You’ve likely heard that almost anything in moderation is okay, but that’s not true for everyone. Understanding what impacts craving, motivation and behavior – and setting goals – will help you break bad habits and make positive changes in your life. The effort requires making incremental changes, while learning why changing the behaviors is hard, and why it’s important to practice self-compassion during the process. Be as kind to yourself as you would a friend who needs support during a challenging situation. In her book on self-compassion, Kristin Neff, Ph.D., author and associate professor of Human Development at the University of Texas in Austin, states that when we try to “beat ourselves into shape,” we become overly emotional, anxious, depressed and impulsive in our behaviors. We react, rather than respond rationally. She states that self-compassion changes our way of dealing with situations and can counteract the stress.

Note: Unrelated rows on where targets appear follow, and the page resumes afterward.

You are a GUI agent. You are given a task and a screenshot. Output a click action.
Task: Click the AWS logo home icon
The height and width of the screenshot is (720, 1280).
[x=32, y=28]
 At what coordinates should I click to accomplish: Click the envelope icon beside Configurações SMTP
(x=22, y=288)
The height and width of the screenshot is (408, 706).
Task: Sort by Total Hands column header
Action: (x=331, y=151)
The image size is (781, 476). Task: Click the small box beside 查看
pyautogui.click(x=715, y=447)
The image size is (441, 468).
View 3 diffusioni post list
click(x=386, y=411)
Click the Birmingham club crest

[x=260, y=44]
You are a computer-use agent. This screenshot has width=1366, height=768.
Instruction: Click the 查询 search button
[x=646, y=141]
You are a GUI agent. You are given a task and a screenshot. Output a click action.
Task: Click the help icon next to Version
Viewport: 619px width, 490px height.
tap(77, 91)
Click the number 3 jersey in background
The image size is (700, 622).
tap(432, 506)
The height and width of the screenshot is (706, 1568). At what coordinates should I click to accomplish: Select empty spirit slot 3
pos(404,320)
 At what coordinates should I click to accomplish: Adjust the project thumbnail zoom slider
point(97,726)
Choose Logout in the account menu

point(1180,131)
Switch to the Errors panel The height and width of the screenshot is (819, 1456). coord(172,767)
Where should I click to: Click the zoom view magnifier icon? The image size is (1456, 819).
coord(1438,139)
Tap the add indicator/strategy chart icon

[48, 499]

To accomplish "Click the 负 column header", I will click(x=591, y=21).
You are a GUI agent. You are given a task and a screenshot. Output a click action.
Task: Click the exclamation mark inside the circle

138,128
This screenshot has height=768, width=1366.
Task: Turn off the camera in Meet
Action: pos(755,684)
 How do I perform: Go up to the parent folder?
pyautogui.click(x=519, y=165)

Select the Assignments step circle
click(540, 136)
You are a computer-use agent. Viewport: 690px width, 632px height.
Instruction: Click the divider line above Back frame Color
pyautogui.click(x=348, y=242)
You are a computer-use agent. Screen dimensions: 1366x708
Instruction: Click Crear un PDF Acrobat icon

Many experts discuss motivation, change and habits – it’s important to find the message that resonates for you. Kelly McGonigal, Ph.D., health psychologist and lecturer at Stanford University, offers many YouTube videos on “willpower,” motivation and the neuroscience of change. Deepak Chopra, in his book What Are You Hungry For? discusses how underlying emotions lead to unhealthy eating. This expert in mind-body healing says that understanding why we reach for food helps us deal with the underlying issues directly. Dr. Wayne Scott Andersen, in Discover Your Optimal Health, states that setting primary goals and developing strategies to resist temptation are important. You have a choice to eat that piece of cheesecake, but that decision should be intentional, not impulsive. Keep your eye on your main goal (losing weight, feeling healthy). The question “Why?” will help guide your behavior: Why do you want what you want – be it good for you or bad for you?
Reporter for The New York Times, Charles Duhigg talks in his book, The Power of Habit, about the “habit loop” – consisting of cue, routine and reward. Once you recognize a habit loop, and the reward (pleasure) you seek, you can work backward to identify how it contributes to the unhealthy patterns – you can change the loop. For example, if you crave soda, what pleasure do you derive from it? Is there a substitute for that pleasure? By analyzing the reward (sugar, energy boost, stress reduction) that’s driving the behavior, you can create substitutes that will give you that boost without the undesired consequences. Then, work backward to change your routine to fill that need, which will lead to a different, healthier reward. Duhigg states: “If you identify the cues and rewards, you can change the routine.” It’s actually a very simple concept when broken down and analyzed.
It’s also important to identify what needs changing in your life and the obstacles to that end. How can you support yourself when making the change? For example, if you know that you eat poorly when you are stressed, take a route that avoids your favorite fast-food restaurant after a hard day. Try to identify the stress leading to the craving, and deal with that stress. It doesn’t have to be complicated.
By identifying the underlying trigger (stress) and the familiar behavior (eating fast food for relief), then practicing stress-reduction techniques while supporting yourself (taking a different route to avoid temptation), you will feel a sense of accomplishment. When you succeed even once, you will realize you are stronger than your urges. It’s all about choice in the moment, and identifying your triggers. Then, if you choose to eat that cheesecake knowing it’s not because of negative emotions, you can enjoy it. You regain control by making conscious choices, rather than reacting based on emotion. This power will lead to more positive changes in other areas of your life!